┌─ The data

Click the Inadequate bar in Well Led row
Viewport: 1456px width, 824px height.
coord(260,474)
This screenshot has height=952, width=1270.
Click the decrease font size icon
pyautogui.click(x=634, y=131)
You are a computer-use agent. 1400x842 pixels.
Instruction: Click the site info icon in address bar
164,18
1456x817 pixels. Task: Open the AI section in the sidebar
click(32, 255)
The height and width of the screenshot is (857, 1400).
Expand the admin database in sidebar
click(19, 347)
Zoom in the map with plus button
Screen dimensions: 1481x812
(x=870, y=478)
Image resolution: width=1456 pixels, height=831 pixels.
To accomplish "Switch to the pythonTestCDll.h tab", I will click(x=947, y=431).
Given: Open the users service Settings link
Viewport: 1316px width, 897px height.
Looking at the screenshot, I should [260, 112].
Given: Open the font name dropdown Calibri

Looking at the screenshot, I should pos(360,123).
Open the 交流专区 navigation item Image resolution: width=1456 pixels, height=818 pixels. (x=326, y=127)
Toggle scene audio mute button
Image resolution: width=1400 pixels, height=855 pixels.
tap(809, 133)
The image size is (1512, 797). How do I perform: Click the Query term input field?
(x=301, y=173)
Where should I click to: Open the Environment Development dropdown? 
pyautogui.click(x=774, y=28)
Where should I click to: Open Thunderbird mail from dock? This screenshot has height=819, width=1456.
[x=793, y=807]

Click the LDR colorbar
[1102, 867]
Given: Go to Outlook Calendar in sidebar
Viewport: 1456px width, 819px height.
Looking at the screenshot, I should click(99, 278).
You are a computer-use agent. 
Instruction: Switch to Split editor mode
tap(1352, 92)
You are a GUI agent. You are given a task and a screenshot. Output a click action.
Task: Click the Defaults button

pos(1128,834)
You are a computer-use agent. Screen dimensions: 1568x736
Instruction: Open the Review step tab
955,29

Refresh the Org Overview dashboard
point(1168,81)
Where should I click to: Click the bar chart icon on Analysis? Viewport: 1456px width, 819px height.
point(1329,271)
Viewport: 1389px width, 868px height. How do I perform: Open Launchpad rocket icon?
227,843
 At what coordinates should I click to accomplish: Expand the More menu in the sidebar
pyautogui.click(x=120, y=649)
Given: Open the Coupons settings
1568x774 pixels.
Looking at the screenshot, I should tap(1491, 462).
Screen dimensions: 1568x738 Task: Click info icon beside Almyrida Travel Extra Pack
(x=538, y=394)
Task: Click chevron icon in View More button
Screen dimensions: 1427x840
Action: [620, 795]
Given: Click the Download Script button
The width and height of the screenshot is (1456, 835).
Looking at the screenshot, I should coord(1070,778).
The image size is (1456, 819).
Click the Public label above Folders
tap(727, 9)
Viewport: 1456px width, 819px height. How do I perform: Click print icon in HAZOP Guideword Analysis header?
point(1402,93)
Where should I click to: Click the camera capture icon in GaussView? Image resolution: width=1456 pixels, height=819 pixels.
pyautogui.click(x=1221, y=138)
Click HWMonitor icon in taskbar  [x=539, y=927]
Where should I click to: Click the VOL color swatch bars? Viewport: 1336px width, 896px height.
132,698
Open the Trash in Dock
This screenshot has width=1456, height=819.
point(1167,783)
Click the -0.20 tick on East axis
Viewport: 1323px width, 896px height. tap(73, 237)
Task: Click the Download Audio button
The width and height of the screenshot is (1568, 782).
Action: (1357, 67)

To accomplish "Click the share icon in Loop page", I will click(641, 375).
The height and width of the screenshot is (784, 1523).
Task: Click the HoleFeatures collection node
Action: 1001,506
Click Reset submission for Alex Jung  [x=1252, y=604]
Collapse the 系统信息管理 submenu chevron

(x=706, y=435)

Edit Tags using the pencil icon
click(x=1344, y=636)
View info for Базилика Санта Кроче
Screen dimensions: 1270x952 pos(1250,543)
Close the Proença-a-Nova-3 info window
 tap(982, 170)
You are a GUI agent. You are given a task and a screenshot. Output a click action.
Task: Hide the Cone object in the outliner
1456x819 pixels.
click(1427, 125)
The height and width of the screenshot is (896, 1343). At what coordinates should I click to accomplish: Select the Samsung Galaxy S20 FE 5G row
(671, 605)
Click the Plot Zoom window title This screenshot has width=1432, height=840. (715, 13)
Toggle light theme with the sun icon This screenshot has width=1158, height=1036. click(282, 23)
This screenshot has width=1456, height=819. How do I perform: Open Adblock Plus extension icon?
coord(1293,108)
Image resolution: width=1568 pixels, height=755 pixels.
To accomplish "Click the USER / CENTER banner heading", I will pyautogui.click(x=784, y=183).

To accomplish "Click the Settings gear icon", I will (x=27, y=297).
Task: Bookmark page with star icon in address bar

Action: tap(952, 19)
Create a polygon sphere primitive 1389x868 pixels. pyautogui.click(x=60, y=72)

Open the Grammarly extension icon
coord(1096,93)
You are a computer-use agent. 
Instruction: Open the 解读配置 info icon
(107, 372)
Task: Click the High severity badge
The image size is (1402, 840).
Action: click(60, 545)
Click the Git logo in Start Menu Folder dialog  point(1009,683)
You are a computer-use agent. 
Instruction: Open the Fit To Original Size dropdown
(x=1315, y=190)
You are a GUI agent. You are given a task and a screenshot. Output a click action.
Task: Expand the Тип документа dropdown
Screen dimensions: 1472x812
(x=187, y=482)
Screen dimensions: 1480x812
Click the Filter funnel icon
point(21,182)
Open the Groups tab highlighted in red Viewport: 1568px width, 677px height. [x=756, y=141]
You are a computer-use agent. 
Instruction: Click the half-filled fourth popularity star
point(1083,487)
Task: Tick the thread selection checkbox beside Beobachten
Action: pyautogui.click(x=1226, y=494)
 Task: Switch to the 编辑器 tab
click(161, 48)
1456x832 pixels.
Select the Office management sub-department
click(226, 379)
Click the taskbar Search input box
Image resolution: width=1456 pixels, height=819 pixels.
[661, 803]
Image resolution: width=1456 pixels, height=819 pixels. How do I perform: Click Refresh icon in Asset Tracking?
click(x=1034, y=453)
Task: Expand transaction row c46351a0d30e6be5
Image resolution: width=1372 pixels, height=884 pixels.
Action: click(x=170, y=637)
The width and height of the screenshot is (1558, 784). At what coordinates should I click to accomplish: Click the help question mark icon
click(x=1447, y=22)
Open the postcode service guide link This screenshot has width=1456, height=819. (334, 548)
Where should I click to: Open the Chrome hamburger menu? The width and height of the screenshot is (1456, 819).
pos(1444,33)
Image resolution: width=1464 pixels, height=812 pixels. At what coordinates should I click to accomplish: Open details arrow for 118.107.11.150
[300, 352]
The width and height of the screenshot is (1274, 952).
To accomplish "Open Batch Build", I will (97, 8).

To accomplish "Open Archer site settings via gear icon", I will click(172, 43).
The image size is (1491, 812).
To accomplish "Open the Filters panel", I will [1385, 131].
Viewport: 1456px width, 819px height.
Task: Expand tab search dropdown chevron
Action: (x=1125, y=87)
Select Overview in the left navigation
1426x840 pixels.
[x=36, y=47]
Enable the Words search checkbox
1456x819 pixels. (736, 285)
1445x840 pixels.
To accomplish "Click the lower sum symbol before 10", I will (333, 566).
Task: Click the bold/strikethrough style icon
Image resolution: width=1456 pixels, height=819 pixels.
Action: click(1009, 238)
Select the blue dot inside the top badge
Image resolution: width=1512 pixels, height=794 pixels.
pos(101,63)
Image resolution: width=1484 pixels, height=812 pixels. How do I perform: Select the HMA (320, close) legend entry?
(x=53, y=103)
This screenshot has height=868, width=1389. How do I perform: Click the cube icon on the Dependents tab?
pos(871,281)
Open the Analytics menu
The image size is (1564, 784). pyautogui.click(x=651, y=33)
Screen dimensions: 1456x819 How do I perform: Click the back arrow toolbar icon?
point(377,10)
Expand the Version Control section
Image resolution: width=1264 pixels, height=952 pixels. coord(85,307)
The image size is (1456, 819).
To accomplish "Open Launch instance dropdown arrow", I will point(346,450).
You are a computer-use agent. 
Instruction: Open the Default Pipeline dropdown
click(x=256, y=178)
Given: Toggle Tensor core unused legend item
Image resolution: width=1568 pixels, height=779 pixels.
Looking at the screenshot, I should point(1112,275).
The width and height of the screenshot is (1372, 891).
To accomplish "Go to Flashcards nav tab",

└─

### Task description
Reproduce every line in the records above that contains the word "item".

### Answer space
Open the 交流专区 navigation item Image resolution: width=1456 pixels, height=818 pixels. (x=326, y=127)
Given: Toggle Tensor core unused legend item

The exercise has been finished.